Back in the early 1900s, Orillia's 'newest industry employed more than 150 men and boys' during the winter

Postcard Memories is a weekly series of historic postcard views and photos submitted by Marcel Rousseau. Some were previously published by the Orillia Museum of Art and History and in the book Postcard Memories Orillia. You can take a trip down memory lane with us each Saturday morning!

Starting in the 1880s, the Buffalo Ice Co. played an important part in the development of Orillia’s ice harvesting industry.

In 1890, the company boasted they owned a storage building in Orillia 600 feet long, 150 feet wide and 24 feet high. It was located on the G.T.R. siding on Moose Beach, east of the Stephen Leacock property.

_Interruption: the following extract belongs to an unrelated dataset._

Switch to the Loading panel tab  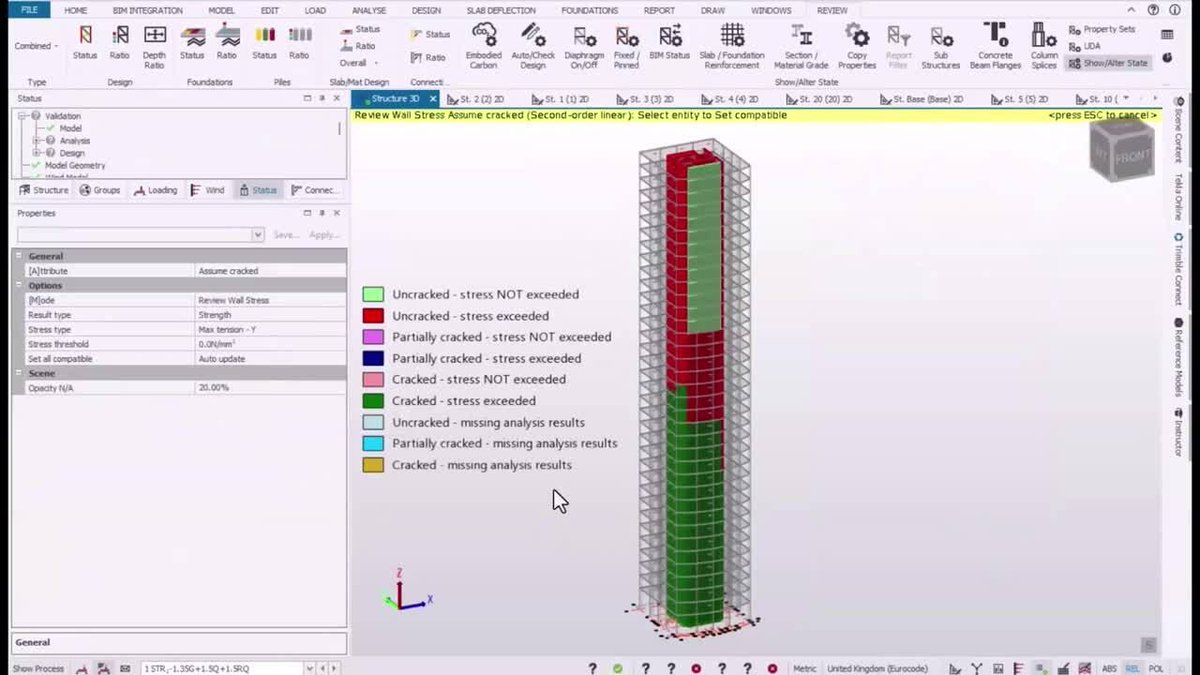[x=156, y=189]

At that time, Moose Beach was called Buffalo Bay. There were several periods of warming in the late 1800s and early 1900s and many American firms moved north to fill the demand for ice. They harvested thousand of tons of ice from Barrie and Orillia to ship by rail to New York and Ohio.

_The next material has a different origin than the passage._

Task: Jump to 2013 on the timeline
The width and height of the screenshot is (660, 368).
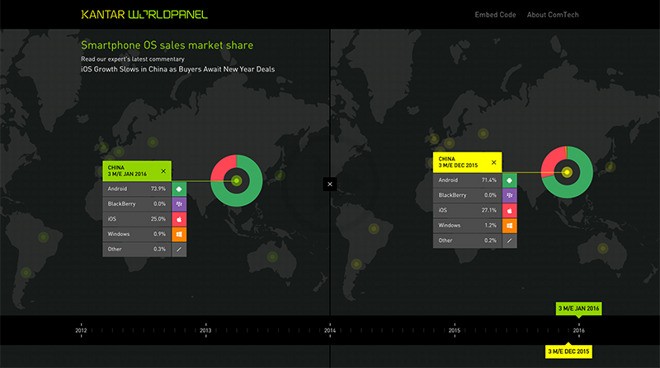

Several firms located in Orillia during the winter of 1880. Among them was the Chatangua Lake Ice. Co. with a building near Cedar Island. In addition, The Dominion Ice Co. was located just north of the Midland Train Station at the bottom of Mississaga Street. 

Near Couchiching Beach Park were large storage buildings owned by Mr. Jack of Newcastle and the Walton Co. of Hamilton who shipped ice to Hamilton, Buffalo and Connecticut.   

J. J. Hatley, a local grocer and butcher on the main street, also had a storage building near the park. Hatley had formed a company as early as 1880 with Orillian’s Kean, Perry, Alport and Cameron. They harvested ice from Pumpkin Bay, east of Cedar Island, for the local market as well as shipping by rail to other southern communities.

The scarce postcard titled the Buffalo Ice Co. is postmarked Orillia, March 28, 1906. The building shown was owned by Webster & Markham of Buffalo NY. 

Located near Moose Beach, the nearly completed building was 240 feet long, 100 feet wide and 52 feet high. A conveyor on the west side of the ice house runs a considerable distance into the lake.

An electric motor at the top of the 50-foot tower runs an endless chain with slats to carry the ice. The 400-pound blocks are directed down a chute into the storage rooms. Men were employed one day at a time and paid around $1.25 nightly. This huge storage building was demolished several years later when weather conditions changed.

The Sarjeant Fuel Co. in Orillia started cutting ice on Pumpkin Bay in 1903. They leased a storage building from the Tait-Carss Lumber Co. at the foot of Elgin St. In the 1920s.

A. H. Oliver Machinery in Orillia developed a power-operated circular saw for ice cutting.

Used by the Sarjeant Company it was also sold across Canada and the U.S. By this time Sarjeant was using a truck to haul ice to a new ice storage shed built on Western Avenue.

In 1947 Sarjeant had installed an artificial ice-making machine that could produce 12 tons of ice a day. They also had a drive-through vending machine that would take a couple of quarters to release a 25 pound block of ice down a chute and through a small burlap covered door for pickup.

On March 15, 1906, The Orillia Times described Orillia’s newest industry that employed more than 150 men and boys during the previous six weeks. 

But, by the mid 1960s, almost everyone had electric refrigeration and the block ice age disappeared like melting snow.